====== Selected text

Portuguese prince and cardinal

Cardinal-Infante Afonso (23 April 1509 – 21 April 1540; /pt/; Alphonzo) was a Portuguese infante (prince), son of King Manuel I of Portugal and his wife Maria of Aragon.

Because he was the fourth son, after the infantes John, Luís, and Ferdinand, he was assigned by his father to religious life, and he accumulated numerous ecclesiastical benefits even though he did not have the canonical age required to exercise these dignities. He was successively bishop of Guarda, cardinal, bishop of Viseu, bishop of Évora and finally archbishop of Lisbon.

==Life==
Afonso was born in Évora on 23 April 1509. He was educated at the Portuguese court; he studied humanities, Greek and Latin directed by two masters Aires de Figueiredo Barbosa and André de Resende.

At only three years of age, in 1512, his father Manuel I tried to make him a cardinal; Pope Julius II refused because it was not in accordance with canonical laws, according to which one could not be created a cardinal under 30 years of age. He succeeded in having the pope appoint the young infante as apostolic protonotary in the kingdom of Portugal.

Manuel also succeeded in elevating him to bishop of Guarda, at only seven years of age, on September 9, 1516; he obtained papal dispensation for the exercise of the office because he did not yet have the canonical age for the prelature. Even if he did not carry out any pastoral work, he received the income of the bishopric.

==Cardinal==
After the embassy led by Tristão da Cunha which Manuel I sent to Pope Leo X in 1514, and which left the Roman Curia very impressed, the Portuguese king again proposed his son for the cardinalship. The pope finally agreed to the request of the Portuguese monarch and created a cardinal Alfonso on July 1, 1517, with the title of cardinal-deacon of Santa Lucia in Septisolio. The title was granted on the condition that the cardinal's chapel would not be given to the young infante until the age of eighteen; however, in Portugal he was always treated and revered as a cardinal, before his title had been made official.

============

■ **Exercise instructions**:
**a)** What does the passage on Cardinal-Infante Afonso say? Summarize it in two sentences.
**b)** Could you output, word for word, the part of the Afonso passage that opens with the words containing "Cardinal-Infante Afonso (23" and closes with "archbishop of Lisbon."?

====== Data records

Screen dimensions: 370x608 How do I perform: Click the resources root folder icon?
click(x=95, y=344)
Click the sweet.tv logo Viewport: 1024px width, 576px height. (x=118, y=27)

============
====== Data records

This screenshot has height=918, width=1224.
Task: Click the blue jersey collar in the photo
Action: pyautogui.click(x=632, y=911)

============

■ **Responses to the exercise**:
**a)** Afonso (1509–1540), the fourth son of King Manuel I of Portugal and Maria of Aragon, was assigned to religious life and accumulated ecclesiastical benefits without having the required canonical age, serving successively as bishop of Guarda, cardinal, bishop of Viseu, bishop of Évora and archbishop of Lisbon. Pope Julius II refused his father's attempt to make him a cardinal at age three, but Manuel had him made bishop of Guarda at seven with papal dispensation, and Pope Leo X created him a cardinal on July 1, 1517.

**b)**
Cardinal-Infante Afonso (23 April 1509 – 21 April 1540; /pt/; Alphonzo) was a Portuguese infante (prince), son of King Manuel I of Portugal and his wife Maria of Aragon.

Because he was the fourth son, after the infantes John, Luís, and Ferdinand, he was assigned by his father to religious life, and he accumulated numerous ecclesiastical benefits even though he did not have the canonical age required to exercise these dignities. He was successively bishop of Guarda, cardinal, bishop of Viseu, bishop of Évora and finally archbishop of Lisbon.